Remember the pistol controller for the original Atari 2600? No? Perhaps that’s because it never existed. But now that we’re living in the future, adding a pistol to the classic games of the 2600 is actually possible.
Possible, but not exactly easy. [Nick Bild]’s approach to the problem is based on machine vision, using an NVIDIA Xavier NX to run an Atari 2600 emulator. The game is projected on a wall, while a camera watches the game field. A toy pistol with a laser pointer attached to it blasts away at targets, while OpenCV is used to find the spots that have been hit by the laser. A Python program matches up the coordinates of the laser blasts with coordinates within the game, and then fires off a sequence of keyboard commands to fire the blasters in the game. Basically, the game plays itself based on where it sees the laser shots. You can check out the system in the video below.
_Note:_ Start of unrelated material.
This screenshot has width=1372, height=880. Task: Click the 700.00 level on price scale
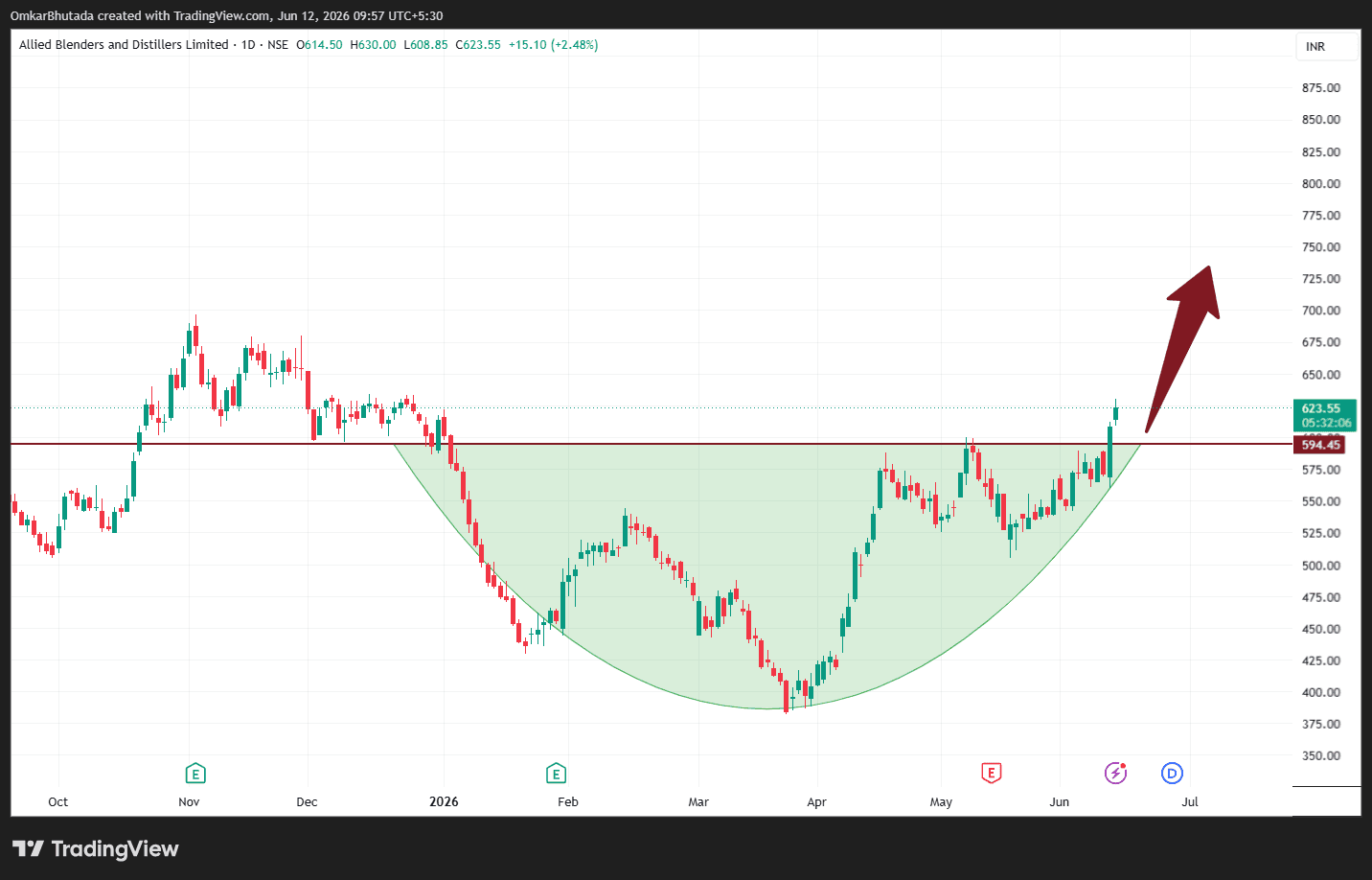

[Nick Bild] had a busy weekend of hacking. This was the third project write-up he sent us, after his big-screen Arduboy build and his C64 smartwatch.
Is this Nick Bild-a-day?
Not that I mind. It’s interesting to see what he has been bilding.
I’ll get my coat.
From scan-line based guns through Wii remotes, there’s been a lot of ways to handle pistols in games. But using openCV? It looks like it works fine, but it’s telling that the easiest solution is now to just throw machine vision at it!
The real magic in any case is converting that back to inputs for a game which was never intended to handle a gun input device. Good work!
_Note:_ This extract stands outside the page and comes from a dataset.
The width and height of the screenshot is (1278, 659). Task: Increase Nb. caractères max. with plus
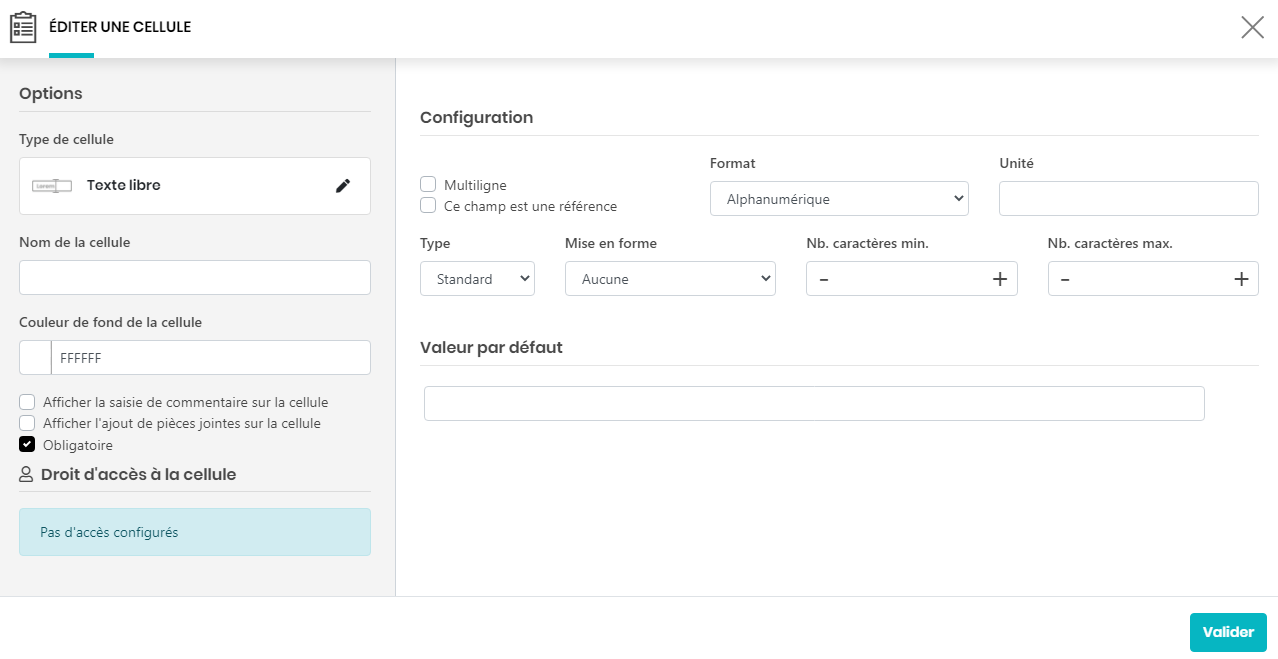pos(1240,279)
I wonder how it changes the difficulty and challenges of the game?
This is an elegant solution. But while it works for games not designed for light guns, I think it’s not quite as good as other solutions for games that were originally designed for light guns, because the red dot on the screen when you shoot and miss would make it easier to set up a follow up shot than with a real light gun that had no such feedback.
I wonder if you could get that to work with Missile Command?
The 2600 *did* have a lightgun controller, and a half dozen games or so supported it. Very late in the life cycle, the games were compatible with the XEGS lightgun and the Sega Master System lightgun too (with a small mod to the gun itself).
Of the supported games, the only one that comes to mind at the moment is “Sentinel”.